We append the minimum value to the result and increment the index of the array from which we picked the element.
We continue this process until all arrays are exhausted.

Time Complexity:

The time complexity is O(N * k), where N is the total number of elements across all arrays, and k is the number of arrays. In each iteration, we perform a constant number of comparisons for each array.

Space Complexity:

The space complexity is O(1) as we do not use any additional data structures besides the input and output arrays.

Solution 4: Divide and Conquer, O(`1`) Space and O(`N log k`) Time Complexity

We can achieve O(1) space complexity and O(N log k) time complexity by using a modified divide and conquer approach.
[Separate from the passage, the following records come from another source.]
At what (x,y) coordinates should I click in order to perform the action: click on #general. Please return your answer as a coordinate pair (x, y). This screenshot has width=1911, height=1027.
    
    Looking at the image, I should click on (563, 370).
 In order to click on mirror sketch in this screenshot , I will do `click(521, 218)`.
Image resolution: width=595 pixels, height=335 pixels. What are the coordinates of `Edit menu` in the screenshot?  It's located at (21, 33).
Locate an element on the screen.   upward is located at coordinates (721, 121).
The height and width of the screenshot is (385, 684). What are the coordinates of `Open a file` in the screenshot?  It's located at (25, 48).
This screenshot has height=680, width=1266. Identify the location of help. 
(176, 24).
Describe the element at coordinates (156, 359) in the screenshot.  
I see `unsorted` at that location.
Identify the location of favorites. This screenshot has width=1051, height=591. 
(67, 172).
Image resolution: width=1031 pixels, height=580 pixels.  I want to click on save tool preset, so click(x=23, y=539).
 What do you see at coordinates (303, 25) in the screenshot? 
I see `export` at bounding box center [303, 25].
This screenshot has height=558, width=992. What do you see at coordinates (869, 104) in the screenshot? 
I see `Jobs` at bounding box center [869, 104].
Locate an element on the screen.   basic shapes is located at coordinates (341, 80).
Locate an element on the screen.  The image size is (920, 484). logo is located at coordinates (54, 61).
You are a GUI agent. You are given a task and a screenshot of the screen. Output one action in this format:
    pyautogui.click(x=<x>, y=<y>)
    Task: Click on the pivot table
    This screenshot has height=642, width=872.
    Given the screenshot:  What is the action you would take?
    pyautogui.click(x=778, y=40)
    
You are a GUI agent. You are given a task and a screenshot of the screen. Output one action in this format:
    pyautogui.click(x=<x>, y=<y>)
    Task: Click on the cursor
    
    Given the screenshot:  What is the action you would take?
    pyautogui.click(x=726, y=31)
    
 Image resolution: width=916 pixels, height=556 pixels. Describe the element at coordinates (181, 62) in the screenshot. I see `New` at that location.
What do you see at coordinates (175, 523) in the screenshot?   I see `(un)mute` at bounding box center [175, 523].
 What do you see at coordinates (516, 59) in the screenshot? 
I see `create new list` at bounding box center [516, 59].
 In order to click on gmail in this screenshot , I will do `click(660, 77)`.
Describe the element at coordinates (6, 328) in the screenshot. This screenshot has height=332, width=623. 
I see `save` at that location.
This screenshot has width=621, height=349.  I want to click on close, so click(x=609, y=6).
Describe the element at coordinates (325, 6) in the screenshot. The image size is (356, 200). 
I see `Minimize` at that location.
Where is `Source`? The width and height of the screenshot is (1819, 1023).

We’ll repeatedly merge pairs of sorted arrays until we have a single merged array.

Here’s the implementation:

from typing import List

def merge_sorted_arrays(arrays: List[List[int]]) -> List[int]:
    # Check if the list of arrays is empty
    if not arrays:
        return []

    # Define a helper function to merge two sorted arrays
    def merge_two_arrays(arr1: List[int], arr2: List[int]) -> List[int]:
        result = []
        i = j = 0

        # Merge elements from arr1 and arr2 in sorted order
        while i < len(arr1) and j < len(arr2):
            if arr1[i] < arr2[j]:
                result.append(arr1[i])
                i += 1
            else:
                result.append(arr2[j])
                j += 1

        # Append remaining elements, if any
        result.extend(arr1[i:])
        result.extend(arr2[j:])
        return result

    # Repeatedly merge pairs of arrays until only one array remains
    while len(arrays) > 1:
        merged_arrays = []

        # Merge pairs of arrays
        for i in range(0, len(arrays), 2):
            if i + 1 < len(arrays):
                merged = merge_two_arrays(arrays[i], arrays[i + 1])
            else:
                # If there is an odd number of arrays, keep the last array as is
                merged = arrays[i]
            merged_arrays.append(merged)

        arrays = merged_arrays

    # The final result is the merged array
    return arrays[0]

# Example usage:
arrays = [
    [1, 3, 5],
    [2, 4, 6],
    [0, 7, 8]
]

result = merge_sorted_arrays(arrays)
# Merged Sorted Array: [0, 1, 2, 3, 4, 5, 6, 7, 8]
assert result == [0, 1, 2, 3, 4, 5, 6, 7, 8]
print(result)

Explanation:

The merge_two_arrays function merges two sorted arrays into a single sorted array.
The main function repeatedly merges pairs of arrays until only one array remains.

Time Complexity:

The time complexity is O(N log k), where N is the total number of elements across all arrays, and k is the number of arrays. In each iteration, we perform O(N) comparisons, and we repeat this process log k times.

Here is the breakdown:

Merging Pairs of Arrays:
- In each iteration of the main loop, we merge pairs of sorted arrays. The number of comparisons made during this merging step is proportional to the total number of elements across all arrays, denoted as N.
- Therefore, the time complexity for merging pairs of arrays is O(N).
Number of Iterations:
- In each iteration, the number of remaining arrays is reduced by half. The iterations continue until only one array remains.
- The number of iterations is log k, where k is the number of arrays.
Overall Time Complexity:
- The overall time complexity is O(N log k), where N is the total number of elements across all arrays, and k is the number of arrays.
- This is because we perform O(N) work in each of the log k iterations.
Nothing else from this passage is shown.